I took my Walmart card, thanked him, and left. Went down to Wally and got my 3 pks of lumber. Clerk told me I had 35 cents left on it. Old black guy standing next in line. I asked him, "You want 35 cents?" He took the card and thanked me.

I walked out with my free wood. Life is good, sometimes.

Les


----------



## Mike Reilley (Jan 2, 2008)

Fantastic story...still laughing. You are becoming our NEW curmudgeon.... Just love stories like this.


----------



## Spule 4 (Jan 2, 2008)

Next time go to Honda, all the free coffee you could want.... But then no free wood then. 

These are the trade-offs in life?


----------



## Les (Feb 11, 2008)

Mike, glad you got a chuckle this morning.

Garrett:

I dunno what's with the new breed of salesmen. This guy knew why I was in there, the ad was so big the mailman had to fold it to get it in my oversized mailbox. Not exaggerating, I think it was 12 x 18". With this cheesy plastic key glued on. So, why the sarcasm about the coffee 'n breakfast? Was it his? Did he have to make it? So, why not give the geezer a cup of coffee, or just point to the mess area and say, 'help yourself'?

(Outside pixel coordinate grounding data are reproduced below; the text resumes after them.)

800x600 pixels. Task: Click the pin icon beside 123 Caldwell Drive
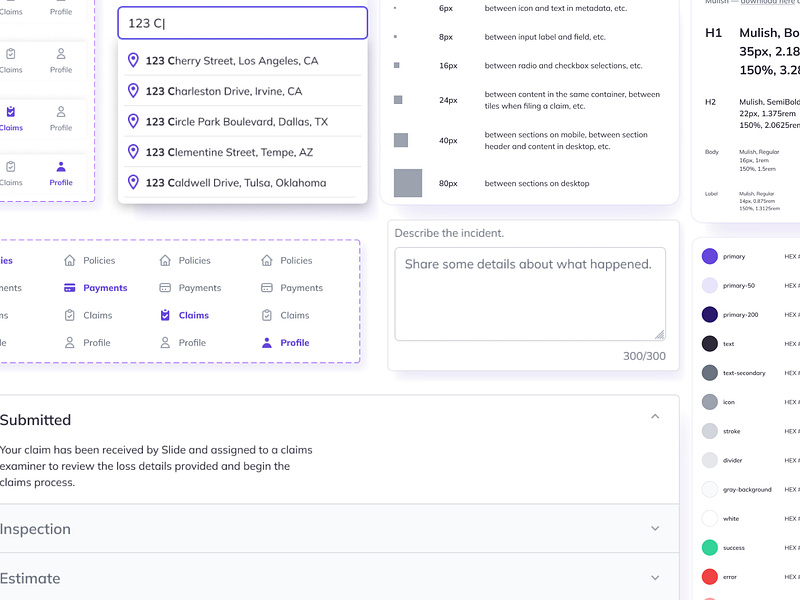click(x=133, y=183)
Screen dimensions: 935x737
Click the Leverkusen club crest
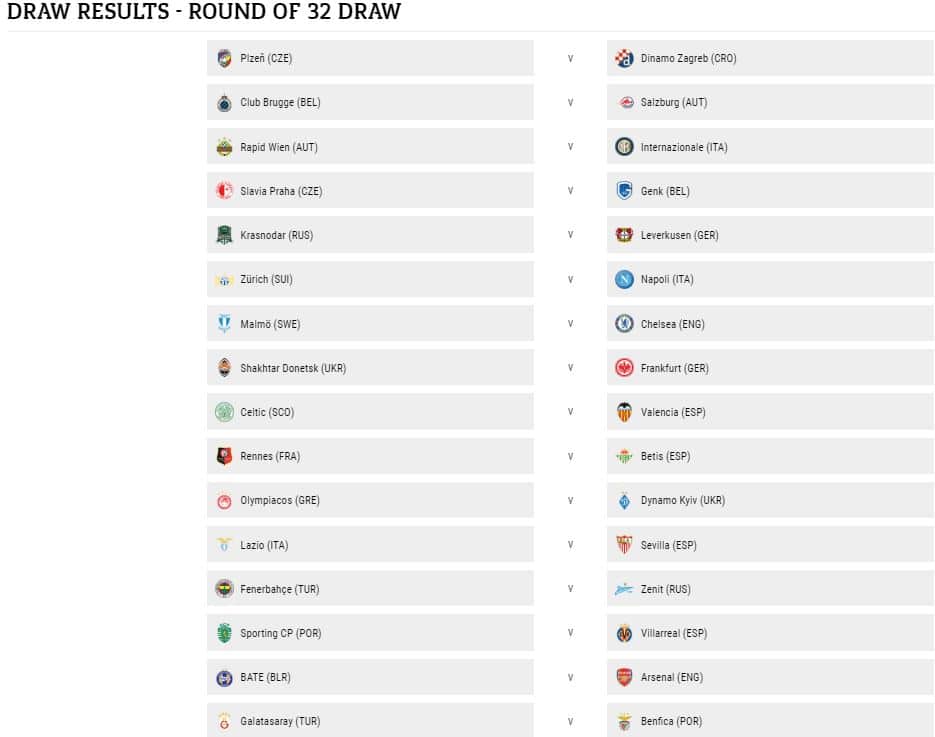coord(624,235)
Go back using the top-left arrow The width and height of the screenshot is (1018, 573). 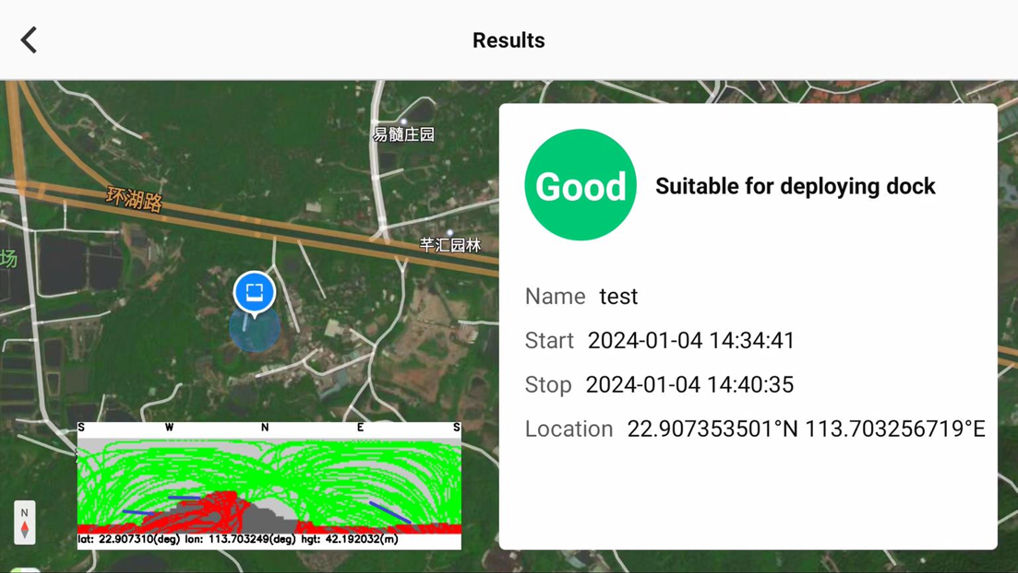(x=29, y=40)
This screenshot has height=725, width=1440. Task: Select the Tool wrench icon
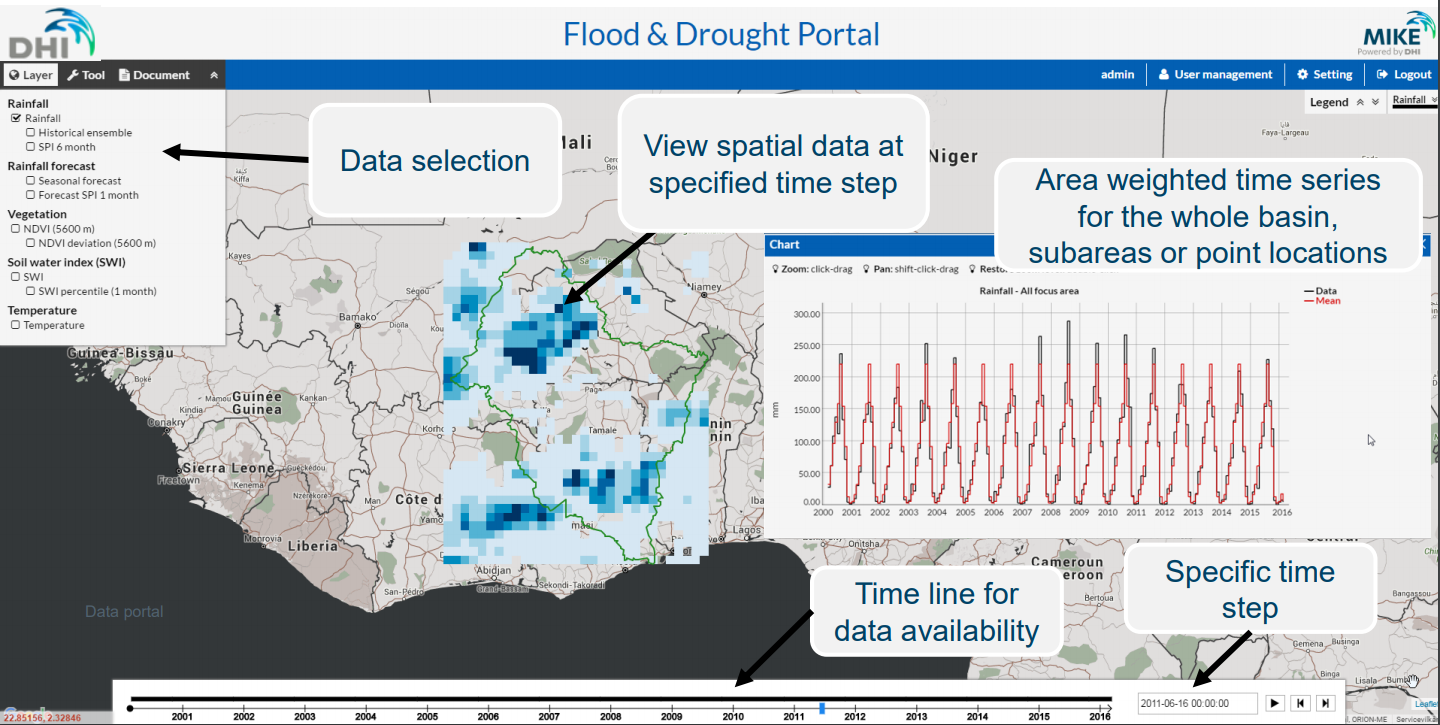[x=73, y=74]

Okay, he's under orders to try to sell me a car. I understand that and tell him the truth: I'm not about to buy another car. He insists. One thing I didn't mention was, just like the Pontiac guy last month, the first thing he lays off on me is this lecture about how well cars are selling--new ones--but he can really wheel 'n deal me on a used one, just out of warranty. Now, yesterday on Fox News, I hear 'em report that GM may go into bankruptcy. I hear it reported that all the car companies are taking a huge hit--the Big Three, anyway. My private summary of the guy was, he was young and had no respect for old men. And yet he had go through the hoops with me. And he made it clear he was above all that. Pointed at that new Mustang and said, "Bet you'd like to win that!" I said I remembered the original issue, which was a lot smaller, and anyway, I'm a pickup truck sorta guy. But he plows on, attitude 'n all.

I tell him I'm not interested. Nicely. Several times. At last, he gives me my 'prize'. Then tries to get me to essentially give it back by dropping it in the oil carton to see if I can win $1K. I tell him I don't play the lottery, either, and leave.

Sounds like a lotta grief for a few sticks of sqaure wood, huh? I enjoyed every minute of making that guy feel frustrated. I thought it was all funny enough to post about.

Les


----------



## Del Tapparo (Jan 4, 2008)

That's great Les! Car salesmen and all the *&_# that goes with it is such a pain. I love it when somebody takes the time to burn them just a little bit.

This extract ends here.